What is an Access database?

Microsoft Access

Access is a database management system using Microsoft’s Jet Database Engine Databases are created and stored in a unique format, making them not readily accessible to everyone

Getting Access data into R Introduction

There are two methods to connect with Access databases 1. Using the ODBC (Open DataBase Connectivity) facility 2. Using the DBI (DataBase Interface) package in R ODBC allows connection to a database to be opened Then, SQL is needed to actually import database tables into R

ODBC

ODBC allows access to a variety of database systems via a common interface ODBC requires a specific driver to be installed (in our case, a Microsoft Access Driver which is already installed with the installation of Office) which serves as a translation layer between ODBC and the database system

Interfacing with a Microsoft Access database through Rstudio

Our project was investigating using the R package ‘RODBC’ to establish a connection to a Microsoft Access Database (.mdb , .accdb) through RStudio, in order to query the database using SQL language within R.

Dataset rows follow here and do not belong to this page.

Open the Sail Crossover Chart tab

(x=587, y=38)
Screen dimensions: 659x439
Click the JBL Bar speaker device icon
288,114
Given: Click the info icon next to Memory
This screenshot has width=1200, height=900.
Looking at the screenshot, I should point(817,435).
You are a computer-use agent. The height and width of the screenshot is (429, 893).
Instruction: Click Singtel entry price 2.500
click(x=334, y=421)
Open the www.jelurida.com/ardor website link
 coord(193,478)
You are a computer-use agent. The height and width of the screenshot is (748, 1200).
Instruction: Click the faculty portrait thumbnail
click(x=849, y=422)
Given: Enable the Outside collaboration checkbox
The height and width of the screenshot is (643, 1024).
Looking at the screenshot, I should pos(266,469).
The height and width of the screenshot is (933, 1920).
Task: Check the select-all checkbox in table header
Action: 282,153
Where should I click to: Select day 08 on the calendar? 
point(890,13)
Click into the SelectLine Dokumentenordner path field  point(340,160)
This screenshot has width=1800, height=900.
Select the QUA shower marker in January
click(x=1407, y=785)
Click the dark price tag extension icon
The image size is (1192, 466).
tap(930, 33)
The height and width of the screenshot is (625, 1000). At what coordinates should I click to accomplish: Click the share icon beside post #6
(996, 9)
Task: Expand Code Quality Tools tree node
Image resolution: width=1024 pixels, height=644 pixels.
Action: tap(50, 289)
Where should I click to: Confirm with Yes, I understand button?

First you have to installl the package

https://CRAN.R-project.org/package=RODBC

install.packages("RODBC")

The documentation for establishing the database connection with the RODBC package is as follows

library("RODBC") #load package
db<-file.path("C:/path/to/your/database.accdb") #connect database.
channel<-odbcConnectAccess2007(db) #internal RODBC function
dataSetName<-sqlFetch(channel,"TableName") #read particular table from Access database file.

Another option included specifying the Microsoft Driver

## Set up driver info and database path
DRIVERINFO <- "Driver={Microsoft Access Driver (*.mdb, *.accdb)};"
MDBPATH <- "C:/path/to/your/database.accdb"
PATH <- paste0(DRIVERINFO, "DBQ=", MDBPATH)

## Establish connection
channel <- odbcDriverConnect(PATH)

For this to work, you must have a ODBC Microsoft Access Driver installed on your computer

If you have Microsoft Access installed, the driver should already be installed. However, you can also install the drivers (32-bit or 64-bit) separately: https://www.microsoft.com/en-us/download/details.aspx?id=54920

There are two ways that information about the driver and the location of the database system is provided to ODBC

The first way is to provide all information from within R each time the connection to the database system is established. To do this, you will need the file path of the database (EX. C:.accdb), and the driver information, as in the two examples above.

Establishing a DSN

Alternatively, you can establish a DSN (Data Source Name) so that the DNS describes the connection and only the DSN needs to be provided each time a connection is made. This is a workaround for establishing the Driver Connection on Windows, that seems to work ~ 50% of the time

Source: https://www.r-bloggers.com/2013/01/getting-access-data-into-r/

Step 1: Go to Control Panel

Step 2: Search ‘ODBC data sources’. Click on Set up ODBC data sources (either 32-bit or 64-bit depending on your version of Microsoft. In our case, we are using 64-bit)

Step 3: Under ‘User DSN’, you will see a list of the User Data Sources. Click ‘Add…’

Step 4: Select Microsoft Access Driver(.mdb, .accdb). Then click ‘Finish’

Step 5: Name your Data Source Name (DSN) and add a description, then click ‘OK’

Step 6: Now, under ‘User DSN”’you should see your newly named DSN. Click ’OK’ again to close the window.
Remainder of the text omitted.